Remembering words he wrote then, he says natural gas “once separated from less savoury traces” is as near to a perfect fuel in today’s world as it is possible to have – apart from wind or hydrogen.
But Ó Seighin remains cynical about the Government’s ability to defend local communities once energy companies arrive.
“Are you joking about consultation with stakeholders? They will provide Micheál and Leo and Eamon with the acceptable response to the Vermilion requests. Even if the authorities here were awake, it is likely that the recent trade agreement with Canada ensures that what Vermilion want they will get through these silly trade courts [tribunals] that will resolve all disputes. Ireland has little sovereignty in these matters,” he says.

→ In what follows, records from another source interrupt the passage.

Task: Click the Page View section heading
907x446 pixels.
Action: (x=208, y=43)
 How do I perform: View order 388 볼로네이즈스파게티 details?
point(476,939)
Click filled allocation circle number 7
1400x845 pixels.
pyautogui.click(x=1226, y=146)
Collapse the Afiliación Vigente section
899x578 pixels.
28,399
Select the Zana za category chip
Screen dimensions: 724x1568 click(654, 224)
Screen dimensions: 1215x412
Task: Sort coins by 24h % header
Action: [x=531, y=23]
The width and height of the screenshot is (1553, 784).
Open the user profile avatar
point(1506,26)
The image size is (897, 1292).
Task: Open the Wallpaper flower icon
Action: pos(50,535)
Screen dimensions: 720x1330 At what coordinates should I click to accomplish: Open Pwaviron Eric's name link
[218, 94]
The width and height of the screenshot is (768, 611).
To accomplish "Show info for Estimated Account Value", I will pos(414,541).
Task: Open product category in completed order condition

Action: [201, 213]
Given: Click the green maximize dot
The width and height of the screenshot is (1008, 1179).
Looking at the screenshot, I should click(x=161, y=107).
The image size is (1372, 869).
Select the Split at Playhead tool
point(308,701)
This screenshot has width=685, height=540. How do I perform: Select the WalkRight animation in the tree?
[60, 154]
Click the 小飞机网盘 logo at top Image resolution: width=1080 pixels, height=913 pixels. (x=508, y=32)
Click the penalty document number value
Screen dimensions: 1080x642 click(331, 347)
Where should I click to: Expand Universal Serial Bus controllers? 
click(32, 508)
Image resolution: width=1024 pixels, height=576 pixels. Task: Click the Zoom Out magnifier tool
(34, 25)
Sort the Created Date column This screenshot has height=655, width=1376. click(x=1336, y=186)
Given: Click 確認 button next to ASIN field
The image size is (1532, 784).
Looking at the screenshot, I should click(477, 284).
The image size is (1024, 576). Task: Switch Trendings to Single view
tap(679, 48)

Ó Seighin is referring to the EU-Canada Comprehensive Economic and Trade Agreement (Ceta), aspects of which have been challenged by Green Party TDs Patrick Costello and Neasa Hourigan. Vermilion and Nephin Energy are backed by the Canada Pension Plan Investment Board.
“I would suggest that Vermilion’s experience gained dealing with indigenous peoples in Canada is not necessarily transferable to Irish communities,” he adds with respect to the company’s record there.
Local divisions were a figment of media coverage a decade ago, he believes. But still, he says, “every community has natural difference within the population. For example, some are greedier than others, some are less trustworthy than others. Ordinary life goes on having been reminded of the reality of what people are and are not capable of.”
Regarding the suggestion that a windfall tax be imposed on the energy giants, Ó Seighin argues that “unless it is based on a USC (universal social charge) type structure”, all he can see it doing is “giving innocent people the idea that something is being done”.
“The energy establishment is so entwined with the movers and shakers of our ‘culture’ that the State seems to me not to have the necessary independence of mind to take on seriously this mammoth task. It is likely that some such move will be publicised by the authorities but ring-fenced by so many exclusions facilitating interested parties that it would ultimately be an elephant pregnancy producing a mouse,” he says.
If those behind the scheme are genuine about wanting to engage positively with the local community about their plans, however, the recently published Cill Chomáin Development Plan 2022-2026 may prove invaluable.
The sprawling parish takes in various villages in the area as well as the site of the gas refinery. The plan, prepared by Comhar Dún Chaocháin Teo, the local community development co-operative based in Sean Scoil Ceathrú Thaidhg, close to the spectacular cliffs at Dún Chaocháin which overlook Benwee Head and the precipitous islets, the Stags of Broadhaven, out on the horizon. The document provides a clear sense of what the locals want for the future of their community.
“Any future developments,” says its manager, Treasa Ní Ghearraigh, reflecting its content, “should be community-led and take account of the area’s Gaeltacht status and unique culture, and the character of the landscape itself and of its people.”
It is not necessarily the sort of approach for which companies in the energy sector are renowned but nobody will want a repeat of mistakes and divisions recent enough still to burn brightly in the memories of those on all sides of the Corrib gas field’s short history.